Setelah berkendara kurang lebih lima menit, Banyu sudah sampai di bengkel cabang miliknya. Lila yang semula memandangi foto USG anaknya, kini beralih melihat sebuah bangunan luas dengan banyak kendaraan terparkir di sana.
Ada beberapa drum juga alat-alat yang tak Lila ketahui namanya. Bengkel itu nampak ramai. Jadi wajar saja jika suaminya tak mau menemaninya hari ini. Lila jadi berpikir, apakah keterlaluan jika menginginkan suaminya memberi waktu untuk dirinya dan bayinya bersama. Rasanya sudah cukup lama Dimas tak mengajaknya berjalan-jalan. Apalagi beberapa bulan terakhir semenjak Lila dinyatakan hamil.
Melihat keadaan bengkel yang cukup ramai membuat Lila bisa memaklumi bahwa suaminya tak bisa menemaninya. Mungkin juga suaminya berbuat kasar karena memang pekerjaan di bengkel yang penuh itu sangat menyita tenaga Dimas. Hingga Dimas sudah terlalu lelah saat sampai di rumah.
“Kamu mau menemui suamimu, La?” tanya Banyu yang melihat Lila memandang bengkel seolah tengah mencari sesuatu.
Lila menggeleng. “Enggak, Mas.”
“Sudah pernah kesini kan?”
Lila lagi-lagi menggeleng.
Banyu mengerutkan dahinya. Lila belum pernah ke bengkel karena memang tidak ada urusan atau tidak pernah tahu tempat ini? Melihat Lila yang semenjak tadi merasa takjub sepanjang menyusuri jalan menuju ke rumah sakit tempat praktek ibu teman Banyu, pria itu meyakini bahwa wanita ini belum pernah ke kota. Apa mungkin Lila tidak pernah ke kota?
“Ya udah. Aku pergi dulu. Mbok Saimah, Pak Marno, sama Lila boleh jalan-jalan. Tapi jangan sampai lupa waktu ya. Jangan lupa kabarin suamimu La, kalau kamu pulang telat. Nanti ada perang lagi,” ledek Banyu sambil turun dari mobil.
“Makasih ya, Mas. Mbok jadi bisa represing! Ayo, No. Jalan!” ucap Mbok Saimah yang diiringi dengan berjalannya mobil. Mbok Saimah dengan entengnya melambai pada bosnya yang masih saja terkekeh geli dengan tingkah Mbok Saimah yang kocak.
Banyu hanya menggeleng-geleng melihat mobil vila itu melaju, sebelum akhirnya memutuskan untuk masuk ke dalam bengkel. Ia mengamati suasana bengkel yang begitu ramai dan beberapa montir yang sedang mengerjakan perbaikan dan melayani pelanggan.

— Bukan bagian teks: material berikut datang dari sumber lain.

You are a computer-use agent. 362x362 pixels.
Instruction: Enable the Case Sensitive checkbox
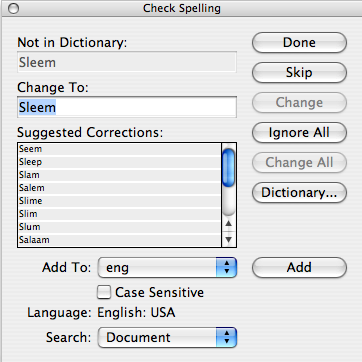104,292
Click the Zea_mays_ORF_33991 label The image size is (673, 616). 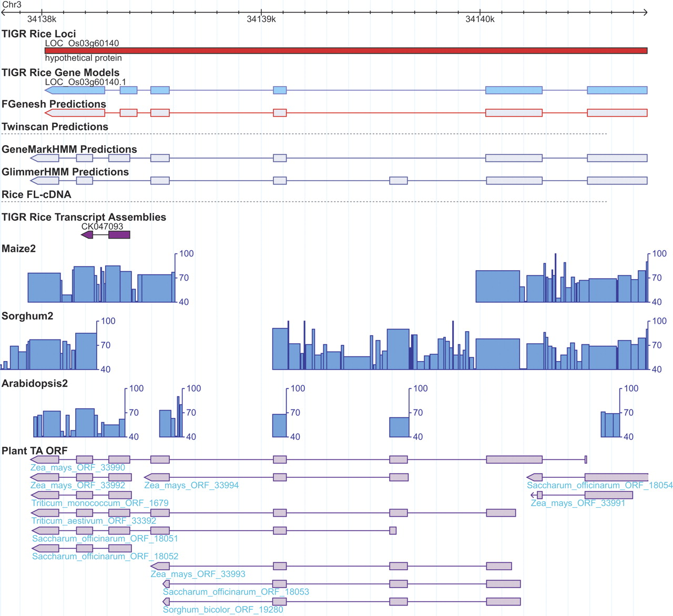point(578,503)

Banyu menghentikan langkahnya melihat salah seorang montir tengah melakukan perbaikan. Melihat caranya memperbaiki, Banyu tahu bahwa montir itu pasti masih baru. Gerakannya yang lambat tak sama dengan montir-montir lama yang pernah ia bawa dari Jakarta untuk membantu pekerjaan bengkel cabang baru miliknya.
“Mas Banyu,” sapa seorang pria dengan badan tambun. Baju yang penuh dengan noda hitam, menandakan sudah berapa lama ia berkutat dengan oli.

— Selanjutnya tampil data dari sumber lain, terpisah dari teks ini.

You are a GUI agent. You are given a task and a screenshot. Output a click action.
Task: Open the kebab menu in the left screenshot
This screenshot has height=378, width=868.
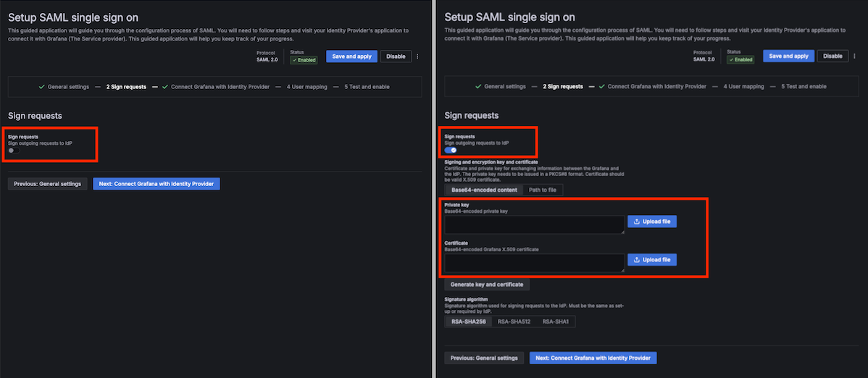pos(417,56)
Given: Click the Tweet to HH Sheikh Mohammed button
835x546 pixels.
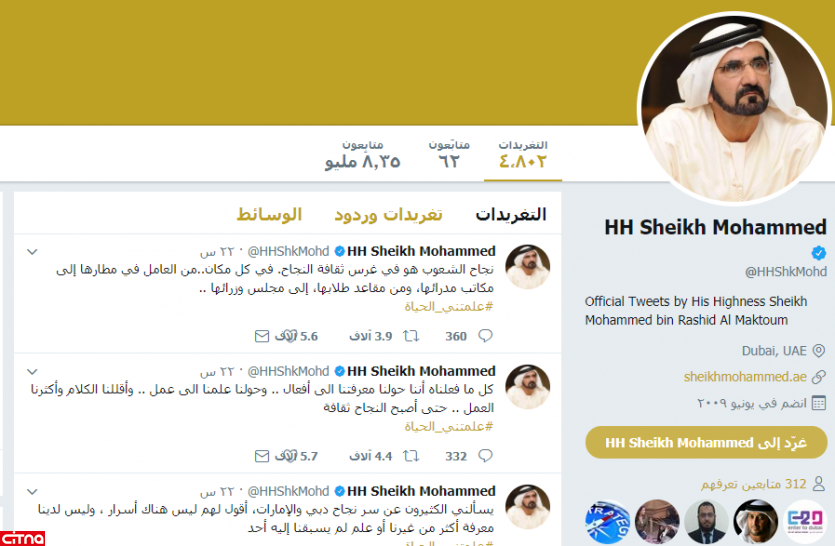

“Pak Ahmad, apa kabar Pak?” sapa Banyu dengan senyum sumringah.
“Baik, Mas. Mas Banyu kemari kenapa tidak berkabar? Kan kami bisa siapkan tempat,” ucap Pak Ahmad dengan antusias.

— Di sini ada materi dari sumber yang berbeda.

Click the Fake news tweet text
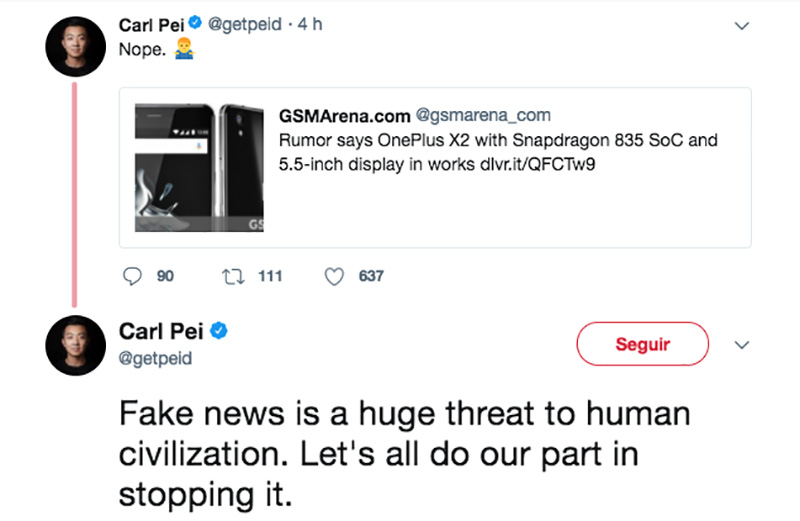The width and height of the screenshot is (800, 521). tap(404, 454)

“Sengaja, Pak. Supaya saya tahu gimana biasanya bengkel. Nanti kalau saya bengkel, malah gak kayak biasanya keadannya bengkel.”
“Mas Banyu sidak?” tanya Pak Ahmad terdengar polos.
Banyu tersenyum lebar. “Kurang lebih begitu, Pak. Gimana bengkel Pak. Sudah mau satu tahun kan?”
“Ya, gini Mas. Rame terus,” jawab Pak Ahmad seadanya.
“Selalu rame?”
“Iya, Gak pernah sepi, Mas. Alhamdulillah, rejeki Mas Banyu!” ucap pak AHmad dengan sumringah.
Banyu hanya manggut-manggut saja. Setahunya, data bengkel mengatakan bahwa bengkel tak seramai ini. Sebenarnya dimana letak laporan yang salah. Apakah datanya yang salah hitung, ataukah memang selalu ramai tapi karena pekerjaannya selesai tak tepat waktu karena montir-montir baru yang Banyu lihat sehingga data pelanggan bengkel terlihat tidak sesuai dengan kondisi lapangan. Ramai, tapi sebenarnya ini pekerjaan yang menumpuk.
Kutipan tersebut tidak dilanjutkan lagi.